Beyond Smartphones and Tablets: Wearable AR
Whilst Très Cloitres Numérique is ambitious, it still relies on the user looking through the screen of their smart device. "But rather than having to view the world through your device," says Mr Chippendale, "it should be possible to experience an augmented environment seamlessly through smart glasses, watches and earpieces.
"The customary 'letterbox' paradigm of AR – holding up your Smartphone and using it as a magic looking glass – certainly makes AR accessible to the masses, but in my opinion it is not a comfortable experience. Even though I work in this field I still do not use AR Apps in my everyday life," says Mr Chippendale. "They are just too generic and do not give me the information that I need according to where I am, what I am doing and what I enjoy.
"However, I do believe that this is about to change. In VENTURI, we have been exploring cutting edge 'reality sensing' through computer-vision and sensor fusion, and have tied this together with intuitive 'world augmentation' through 3D audio, Smartwatch interaction and HMDs like GoogleGlass.
"It's the aim of the VENTURI project to create augmented reality applications that blend seamlessly with the user's interaction with the real world." Rather than needing to stop to look at their smartphone or tablet, users would receive information that would enhance their experience of the world around them through an earpiece or smart glasses.
Using AR to Help Customers
It's not only virtual history galleries that can be created using the VENTURI project's augmented reality systems. Companies like Volkswagen, Audi and IKEA are working with project partner Metaio to create exciting new tools. For example, Audi customers can take a virtual tour of their new vehicle to learn its features and Volkswagen allows users to customise a car before ordering. IKEA and Mitsubishi both allow clients to see how their products would look in their homes or offices, before buying.
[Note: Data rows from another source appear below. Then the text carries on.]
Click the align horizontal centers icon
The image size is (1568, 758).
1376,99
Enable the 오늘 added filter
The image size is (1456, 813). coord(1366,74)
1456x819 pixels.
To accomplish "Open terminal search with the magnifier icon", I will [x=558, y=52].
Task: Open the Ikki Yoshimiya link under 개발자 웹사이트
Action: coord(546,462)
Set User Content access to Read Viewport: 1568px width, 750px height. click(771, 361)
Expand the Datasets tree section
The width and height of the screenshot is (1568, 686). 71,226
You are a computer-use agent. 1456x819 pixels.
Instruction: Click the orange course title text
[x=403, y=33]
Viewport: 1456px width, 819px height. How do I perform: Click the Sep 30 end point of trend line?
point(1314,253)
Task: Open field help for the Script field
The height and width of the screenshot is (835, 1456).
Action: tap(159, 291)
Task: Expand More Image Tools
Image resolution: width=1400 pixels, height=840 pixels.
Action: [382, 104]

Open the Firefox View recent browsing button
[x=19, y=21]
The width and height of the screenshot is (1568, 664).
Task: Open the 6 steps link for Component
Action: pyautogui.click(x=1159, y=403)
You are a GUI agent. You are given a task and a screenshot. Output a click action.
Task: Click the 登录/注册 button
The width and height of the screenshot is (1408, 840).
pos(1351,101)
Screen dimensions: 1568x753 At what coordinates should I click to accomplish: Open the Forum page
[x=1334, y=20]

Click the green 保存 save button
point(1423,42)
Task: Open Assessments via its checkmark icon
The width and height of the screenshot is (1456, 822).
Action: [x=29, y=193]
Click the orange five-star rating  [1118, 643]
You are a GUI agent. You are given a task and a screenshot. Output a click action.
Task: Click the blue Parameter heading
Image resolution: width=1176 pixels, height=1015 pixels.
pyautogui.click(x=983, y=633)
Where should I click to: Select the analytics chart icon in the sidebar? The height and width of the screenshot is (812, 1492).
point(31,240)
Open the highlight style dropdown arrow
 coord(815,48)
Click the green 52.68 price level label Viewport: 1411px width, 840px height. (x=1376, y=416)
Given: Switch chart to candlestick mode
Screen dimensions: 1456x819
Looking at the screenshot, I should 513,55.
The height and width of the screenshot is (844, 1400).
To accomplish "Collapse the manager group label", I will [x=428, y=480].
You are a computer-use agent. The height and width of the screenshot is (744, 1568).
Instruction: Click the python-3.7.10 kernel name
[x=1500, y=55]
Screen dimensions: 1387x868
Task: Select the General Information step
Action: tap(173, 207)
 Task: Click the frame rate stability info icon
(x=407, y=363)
By working with Metaio and Sony, the VENTURI project is creating what they believe will be the first generation of ubiquitous AR tools. Says Paul Chippendale:
"Thanks to Sony's participation in VENTURI, we have had privileged access to their future vision of wearable devices, ranging from smart life logging bands (wrist-worn devices that log a user's activity) to advanced head mounted displays. We have been using this insight together with Metaio's strong market knowledge, to create personalised AR content according to a user's social profile, the current environmental and what it is that they're currently doing."